Another Beryl Bainbridge that was nominated for the Booker Prize. I wonder if she ever really wanted to win. This novel is told through a series of vignettes that cover broad swathes in scope, but skip around in time and place along a journey to the Near East. “Master Georgie” and his adopted sister are leaving for the Crimea to serve as doctor and nurse for the British cause.
This is a small novel that pretends to be a large novel and in a lot of ways this works out. I will be reviewing a truly epic story before the end of the day, and this covers the same wide scope, but with a much more narrow focus. We jump around, using the plates of an anatomy book to guide us while we discover the horrors of war.

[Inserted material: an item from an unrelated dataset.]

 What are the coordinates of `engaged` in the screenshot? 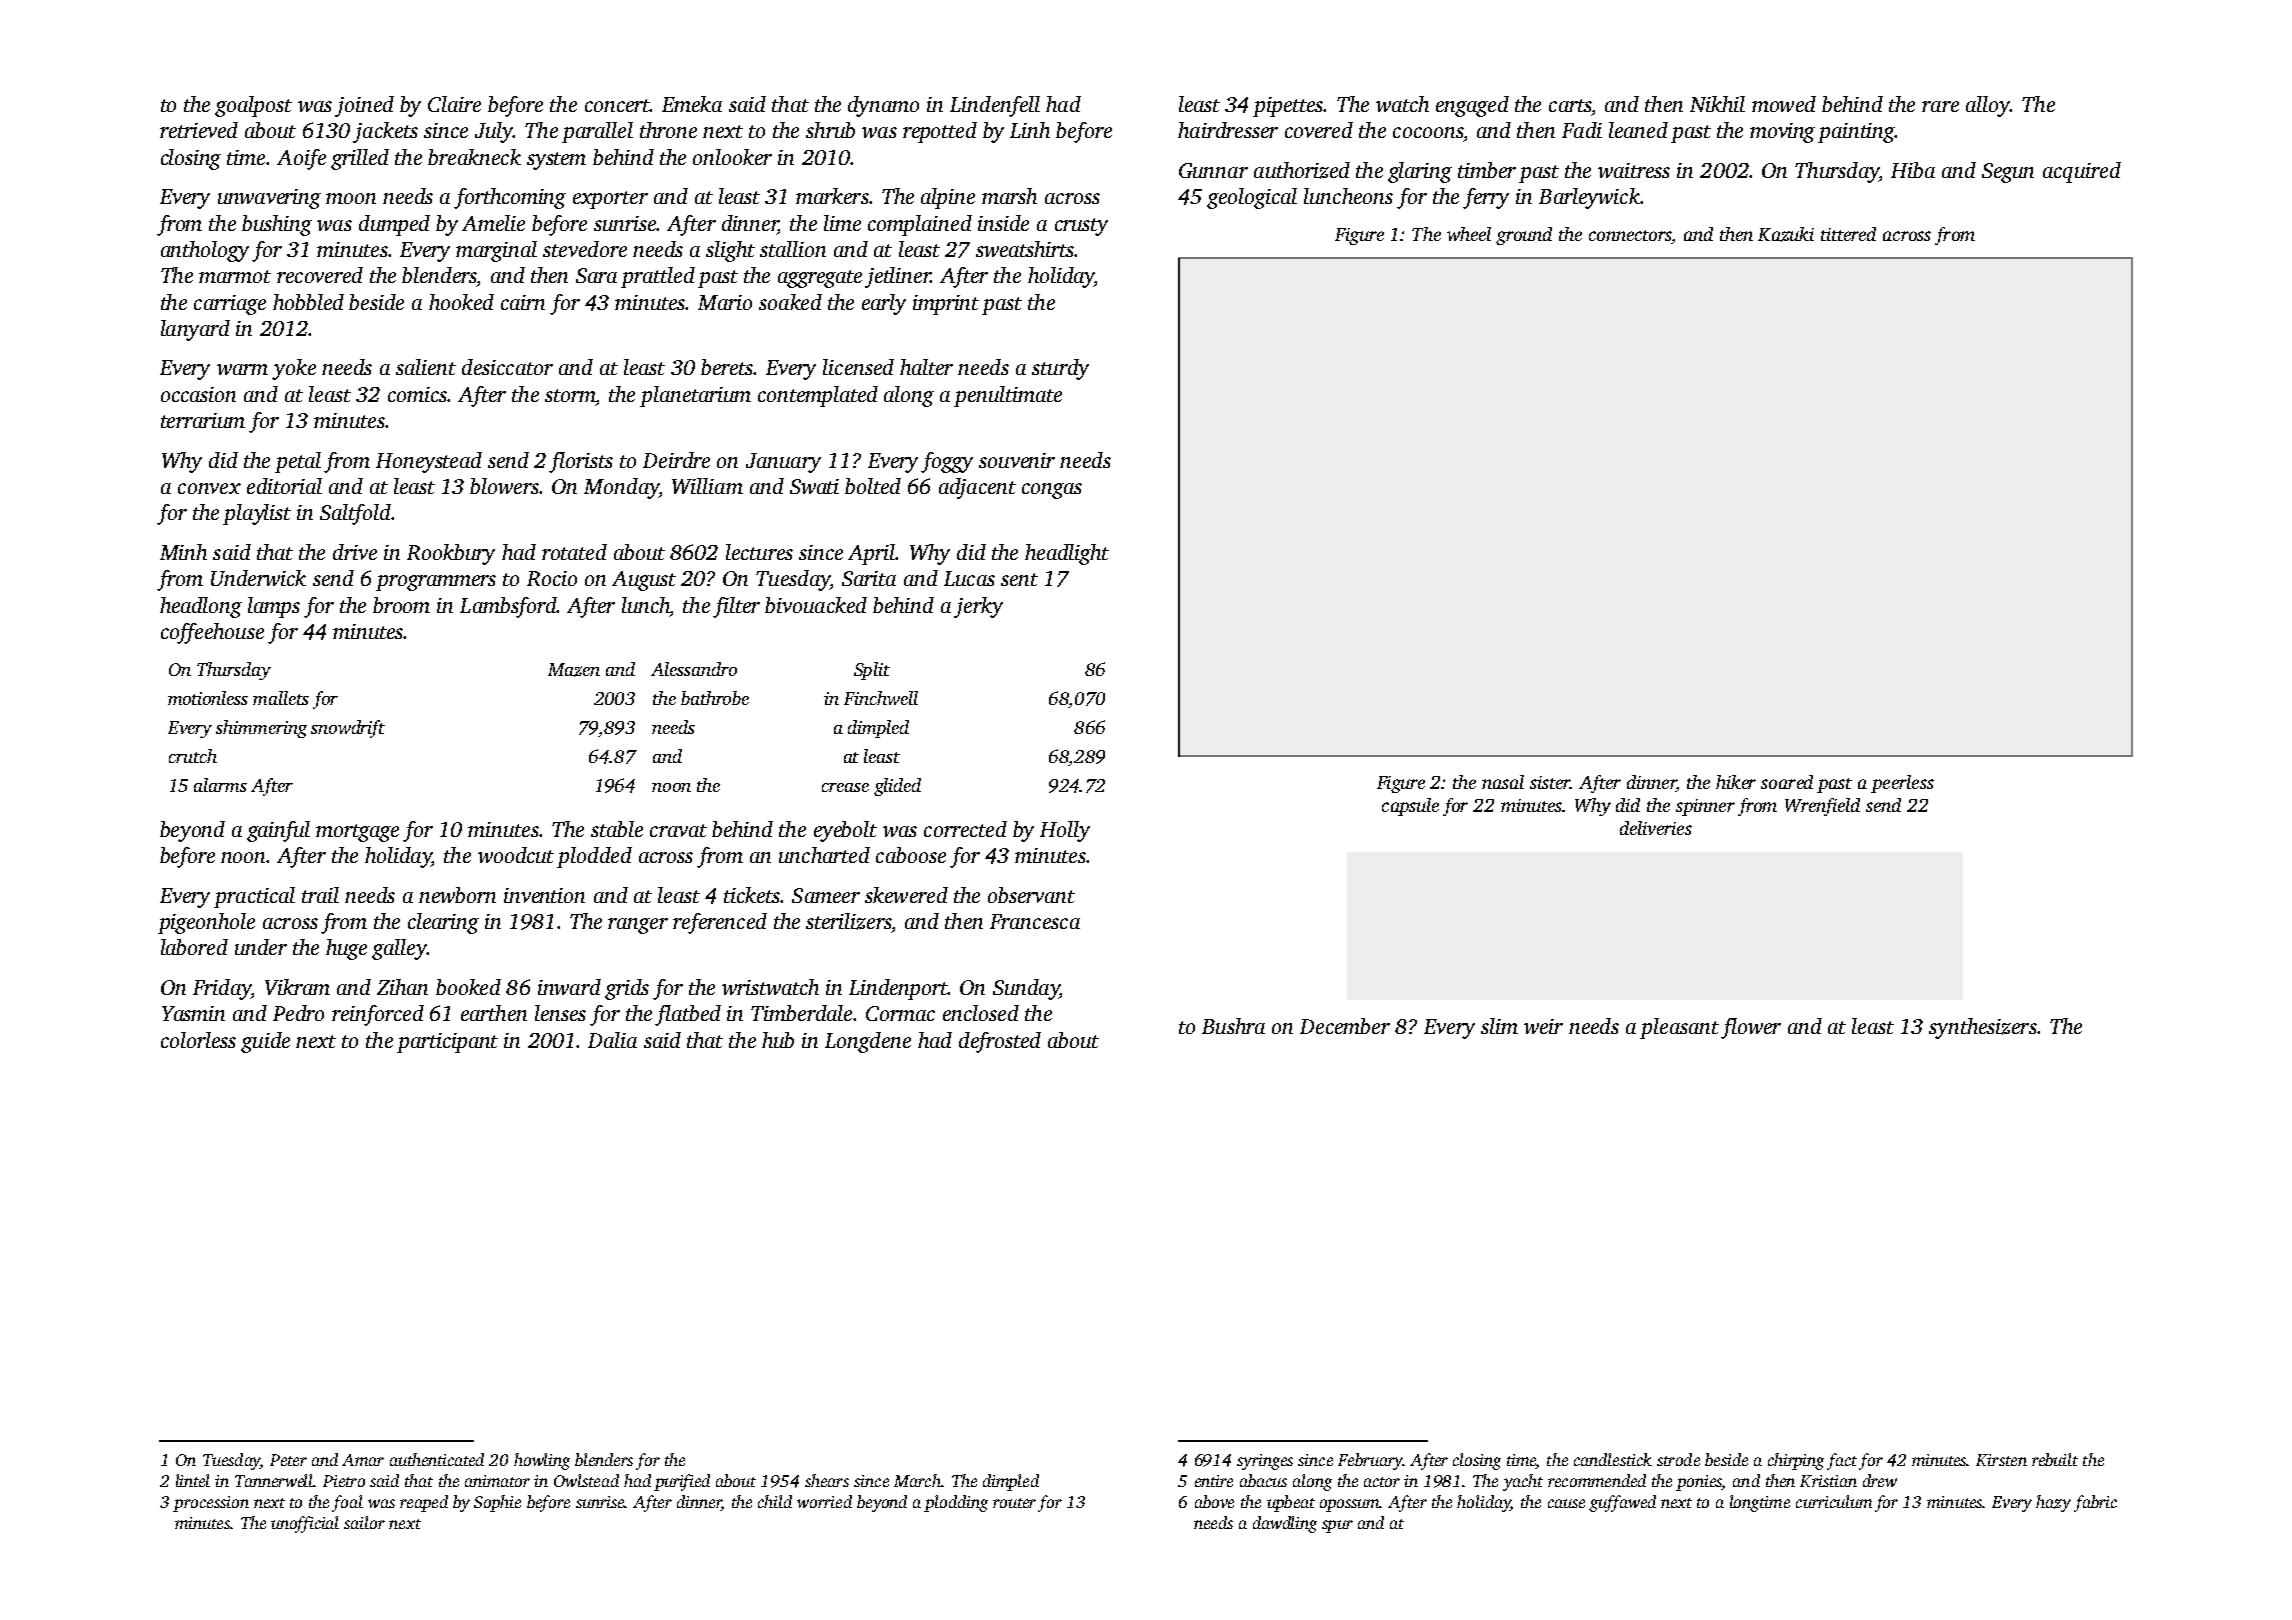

As an American, I have to say that the Crimean War is a bit mysterious. We didn’t fight in it (we were busy trying not to fight our own little civil war) and while figures like Florence Nightengale is truly famous, she’s almost removed from historical fact into the place of mythology. So I looked it up.

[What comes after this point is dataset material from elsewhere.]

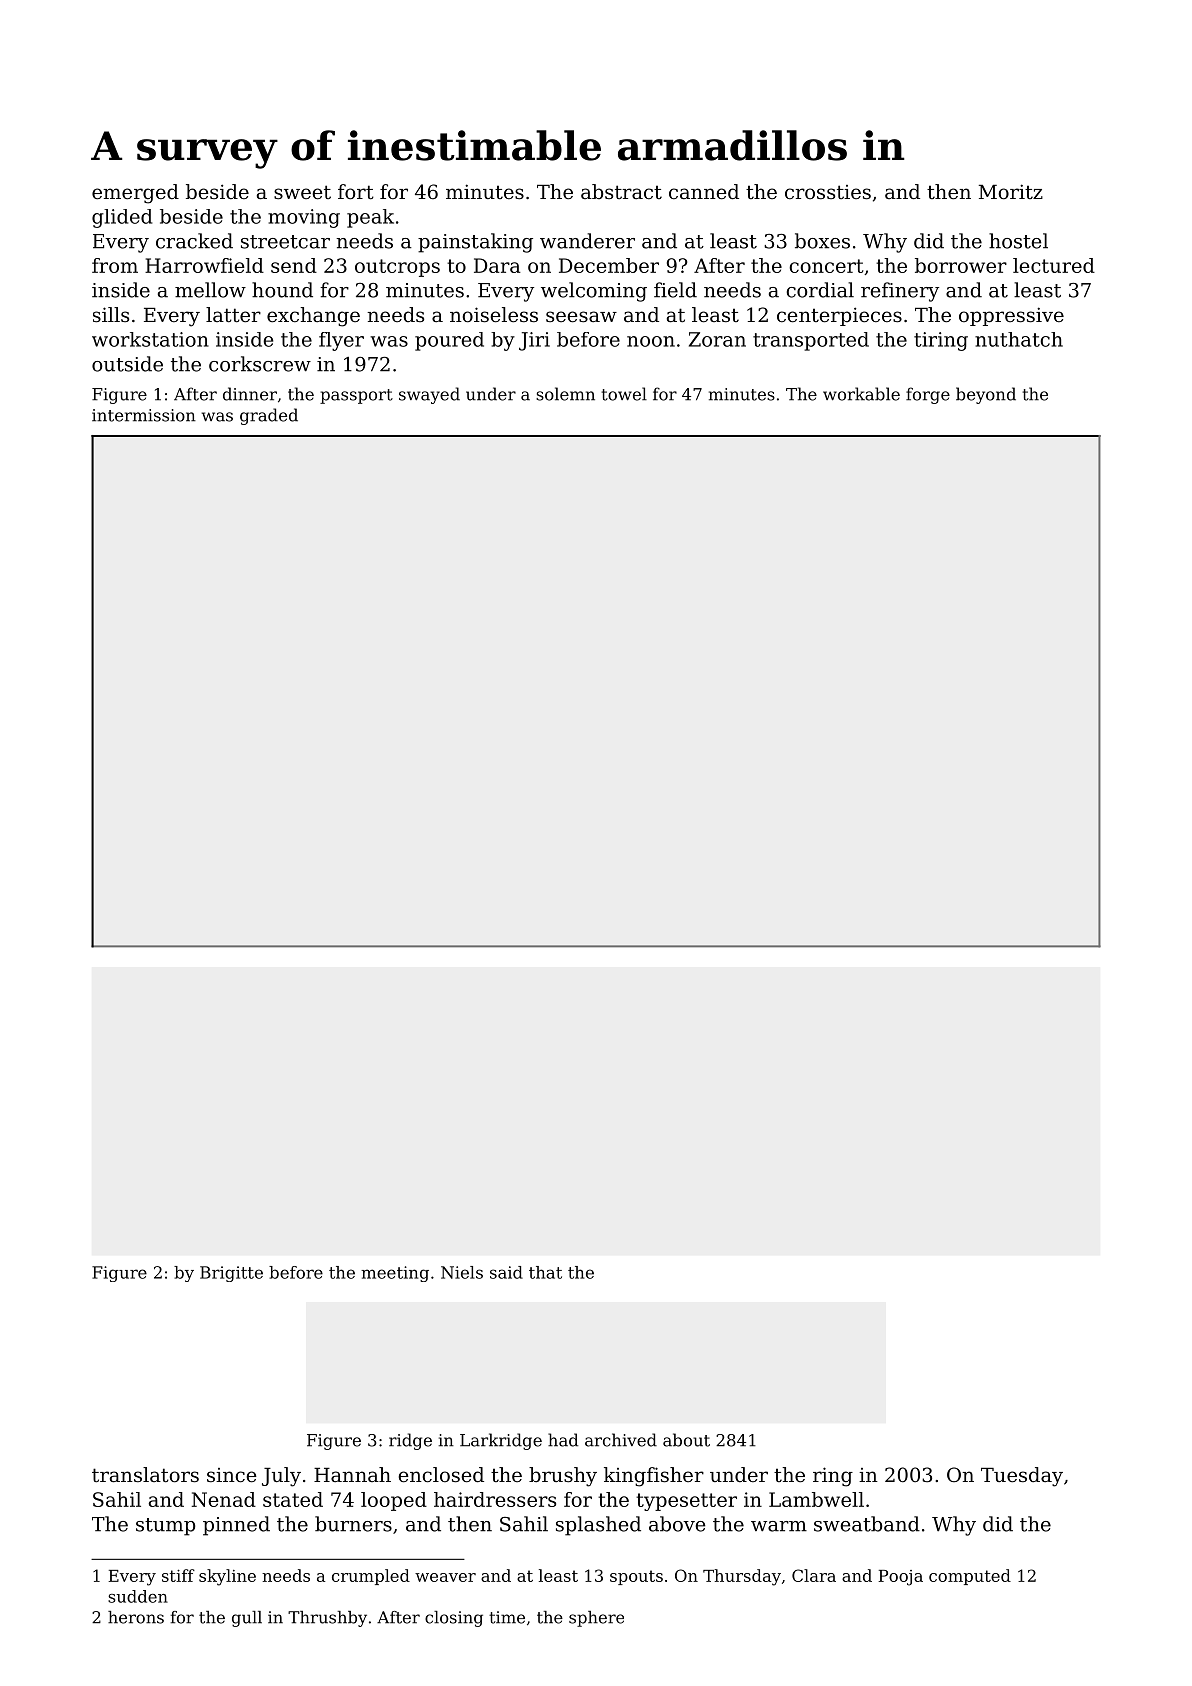 The height and width of the document is (1686, 1192). What do you see at coordinates (352, 1474) in the document?
I see `Hannah` at bounding box center [352, 1474].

It seems like an absolutely nightmare of a war. Russia versus England/the Ottomon Empire/Sardinia, where there were something like 700,000 deaths, but battle death being only about 20% of those total numbers. Most died of horrifying battlefield diseases and injuries. The novel discusses the frustrations doctors felt at losing men to disease in a dry and otherwise scenic battlefield. The novel works in a lot of ways, but I oddly wanted a lot more book here.